What Conditions Are Being Studied in FMT Trials?
Beyond C. diff, researchers are actively testing FMT for:
Ulcerative Colitis (UC)
Several randomized controlled trials have shown that FMT can achieve remission in active UC. A landmark Australian trial found that about 32% of UC patients who received FMT achieved remission, compared to 9% who received a placebo. Larger Phase 3 trials are now underway.
Crohn's Disease
FMT for Crohn's is less studied than for UC, and results have been more variable. Early trials suggest benefit for some patients, particularly those with certain microbiome profiles. This is an active area of research.
Irritable Bowel Syndrome (IBS)
A Norwegian trial found significant symptom reduction in IBS patients treated with FMT. Multiple follow-up trials are in progress to understand which patients benefit most.
Metabolic Conditions
Researchers are testing whether FMT from lean, metabolically healthy donors can improve insulin sensitivity in people with obesity or type 2 diabetes.
Mental Health
Preliminary research suggests FMT may affect mood and anxiety through the gut-brain axis. This remains very early-stage science, but clinical trials are beginning.
How Is FMT Delivered?
In clinical trials, FMT is administered in several ways:
- Colonoscopy — the most common research method; allows FMT to reach the colon directly
- Enema — a lower-tech option that can be self-administered in some protocols
- Capsule (oral) — freeze-dried donor stool in capsule form; no procedure required
- Nasoduodenal tube — less common; FMT delivered via the small intestine
The delivery method matters. For UC and C. diff, colonoscopic delivery tends to show the best results. For metabolic conditions, oral capsules are more common.
Where Does the Donor Stool Come From?
In a clinical trial, donor stool is sourced from rigorously screened donors — typically through regulated stool banks like OpenBiome (US) or equivalent organizations. Donors are screened for dozens of pathogens, including HIV, hepatitis, parasites, and multi-drug resistant organisms.
Do not attempt DIY FMT outside of a clinical setting. The FDA has issued warnings about serious infections — including deaths — from unscreened DIY FMT.
What Are the Risks?
FMT delivered in a properly regulated clinical trial setting is generally considered safe. The most common side effects are minor gastrointestinal symptoms — cramping, bloating, or diarrhea in the days following the procedure.
Serious adverse events are rare but possible, primarily related to the endoscopy procedure itself (not the FMT).
The FDA mandates strict donor screening, which has significantly reduced the risk of transmitting infections. However, no screening protocol is 100% foolproof, and patients in trials are monitored closely.
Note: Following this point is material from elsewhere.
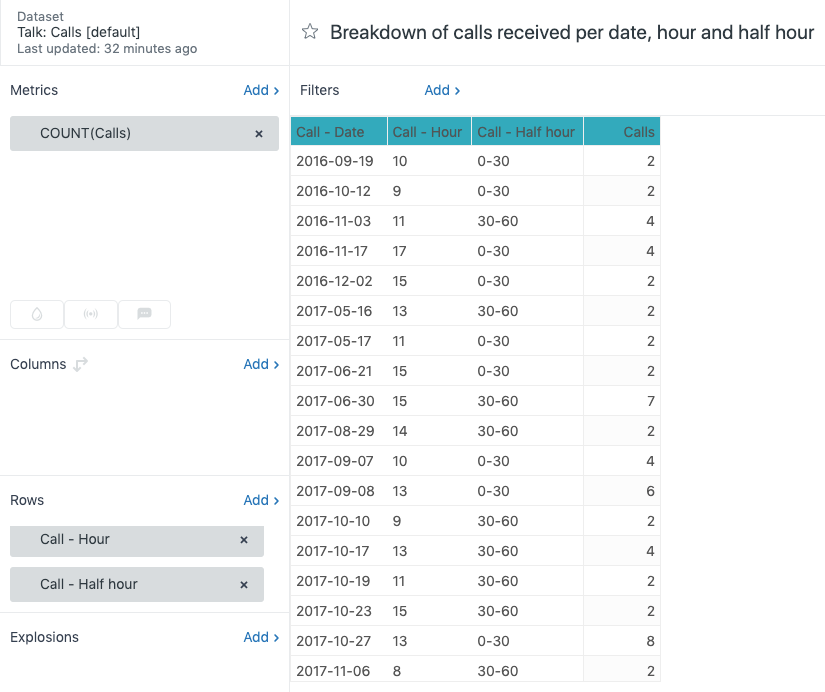Add a new metric
Image resolution: width=825 pixels, height=692 pixels.
point(261,90)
Who Is Typically Eligible for FMT Trials?
Eligibility varies widely by trial, but common requirements include:
- A confirmed diagnosis of the condition being studied
- Failure of at least one standard treatment (for IBD trials)
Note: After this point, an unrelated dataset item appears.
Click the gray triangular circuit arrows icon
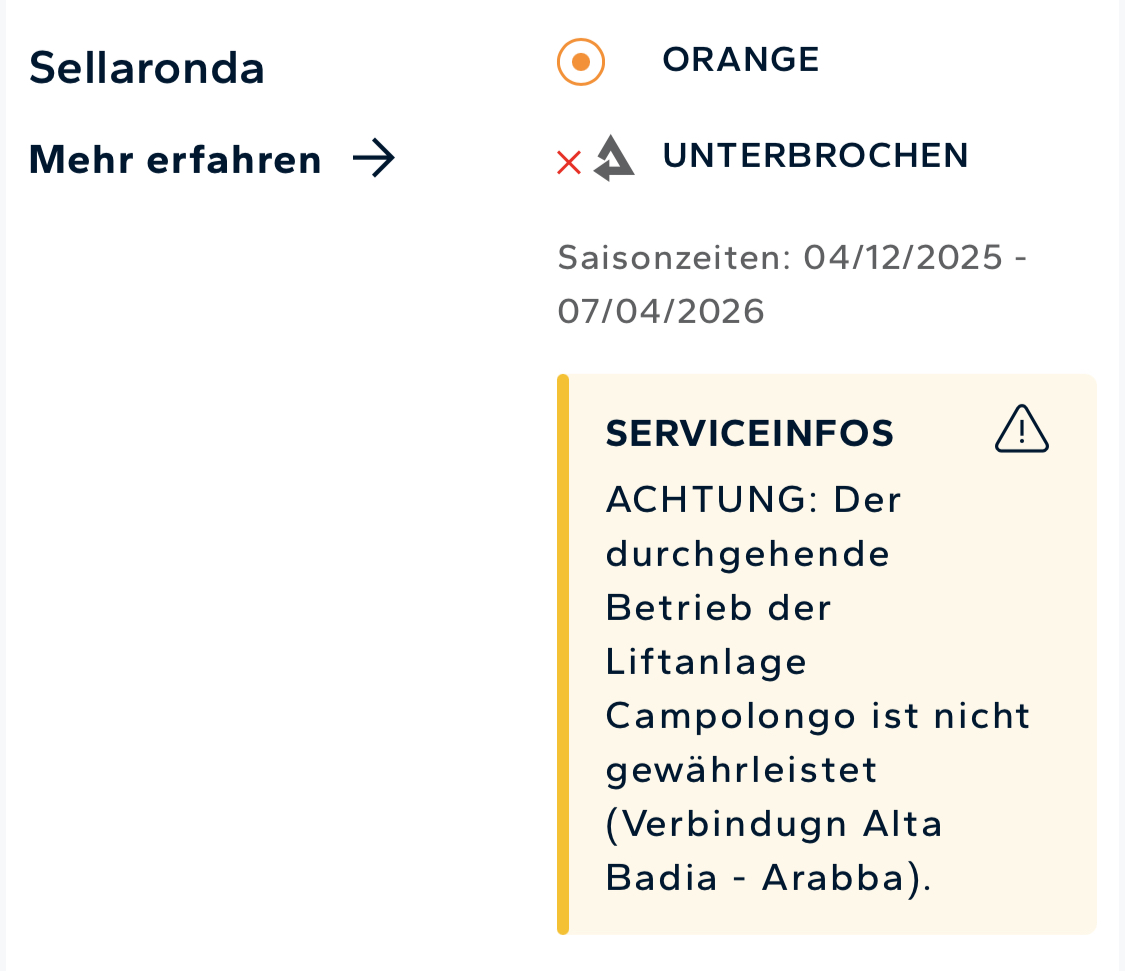Image resolution: width=1125 pixels, height=971 pixels. tap(613, 158)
- No antibiotic use in the weeks before the transplant
- No immunocompromising conditions in some protocols
- Age 18 or older (some pediatric trials exist)
The best way to check eligibility is to contact the trial site directly using the contact information on the trial listing.
What to Ask Before Enrolling
If you're seriously considering an FMT trial, bring these questions to your consultation:
- How has the donor stool been processed and tested?
- How many FMT treatments will I receive, and over what time period?
- Will I need to stop any of my current medications?
- What follow-up monitoring is included?
- Is there a placebo group, and what happens if I receive a placebo?
- What are my options if I don't respond?
The Bottom Line
FMT is no longer fringe medicine — it's an FDA-approved treatment for one condition and an active subject of hundreds of clinical trials worldwide. For patients with IBD, IBS, or recurrent C. diff who haven't found relief through standard treatments, an FMT trial may be worth exploring.
The best place to start is a conversation with a gastroenterologist familiar with microbiome research, combined with a search of currently recruiting trials.